Bon par contre je le reconnais, même si c'est magnifique, il y a un petit point de déception : à l'œil nu, ce n'est pas vert ou violet, c'est du gris lumineux. Les couleurs n'apparaissent que sur les photos. C'est peut être parce que je les voyais par en dessous et que niveau matière c'est trop fin pour voir la couleur. Peut-être que quand on les voit au loin par le côté là couleur ressort plus.
Mais en tout cas, même sans ça, c'est absolument sublime. Par moment on croit que c'est lent et statique et puis d'un coup ça s'emballe et ça bouge dans tous les sens, on voit passer comme du courant électrique d'un bout à l'autre.
Tempête de neige ! On rentre !
Quelques dizaines de minutes plus tard, petit trou dans les nuages, je sors, j'attends un peu, ça recommence ! Le ciel s'ouvre d'un coup, tout s'illumine, synchronisation parfaite !
Ça a joué à ce petit jeu là 4 ou 5 fois de suite. Au bout d'un moment les nuages étaient trop denses, j'ai décidé de rentrer, j'en avais déjà pris plein les yeux.
Le point d'orgue de la soirée à été le moment où je me suis retrouvé avec un cercle parfait d'une aurore juste au dessus de ma tête. C'était magique ! Je me demande si le cercle n'était pas autour de l'étoile polaire d'ailleurs.
Aller, je vous mets une photo parce que je sais bien que c'est ce qui vous intéresse et que ce que je raconte vous vous en foutez un peu :D
Je n'en mets pas plus pour le moment car sur mon téléphone je ne me rends pas trop compte de la qualité.
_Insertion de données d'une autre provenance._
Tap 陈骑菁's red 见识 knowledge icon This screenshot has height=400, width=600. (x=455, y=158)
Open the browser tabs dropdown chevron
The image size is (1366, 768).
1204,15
Du coup je ne voudrais pas trop en révéler pour le moment avant de les avoir traitées sur l'ordinateur.
Pour l'instant, même s'il y a quelques moments de flottement, surtout à cause de la météo, je reconnais que j'ai une chance de fou pour ce voyage. On est que jeudi matin, il me reste 4 jours et demi, je crois que j'ai déjà vu toutes les choses que j'avais envie de voir. Même celles que je n'espérais même pas sont venues toutes seules à moi. Je tiens donc à préciser, au cas où, que je n'espère pas du tout rencontrer une belle norvégienne :D
Bon aujourd'hui je vais lever un peu le pied. Je pense que je vais aller me balader dans Tromsø, dans les coins où je ne suis pas encore allé, notamment l'autre rive. Je vais peut être prendre le funiculaire pour monter sur la montagne en fin d'après-midi, manger là bas et faire quelques photos de la ville vue d'en haut. Et ce soir, si la météo le permet, je repars à la chasse !
PS : pour mes amis photographes, vous pouvez me dire ce que ça donne mes photos d'aurores sur grand écran ? Je ne me rends pas compte sur mon téléphone si je suis bon au niveau netteté, grain, exposition. Les histogrammes pètent un peu des plombs avec des photos comme ça.